What the exercise asks |
Please copy out every line of the data word for word.

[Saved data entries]
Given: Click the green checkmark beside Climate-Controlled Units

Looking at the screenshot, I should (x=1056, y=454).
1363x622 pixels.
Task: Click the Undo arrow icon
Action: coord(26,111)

Solution |
Given: Click the green checkmark beside Climate-Controlled Units

Looking at the screenshot, I should (x=1056, y=454).
1363x622 pixels.
Task: Click the Undo arrow icon
Action: coord(26,111)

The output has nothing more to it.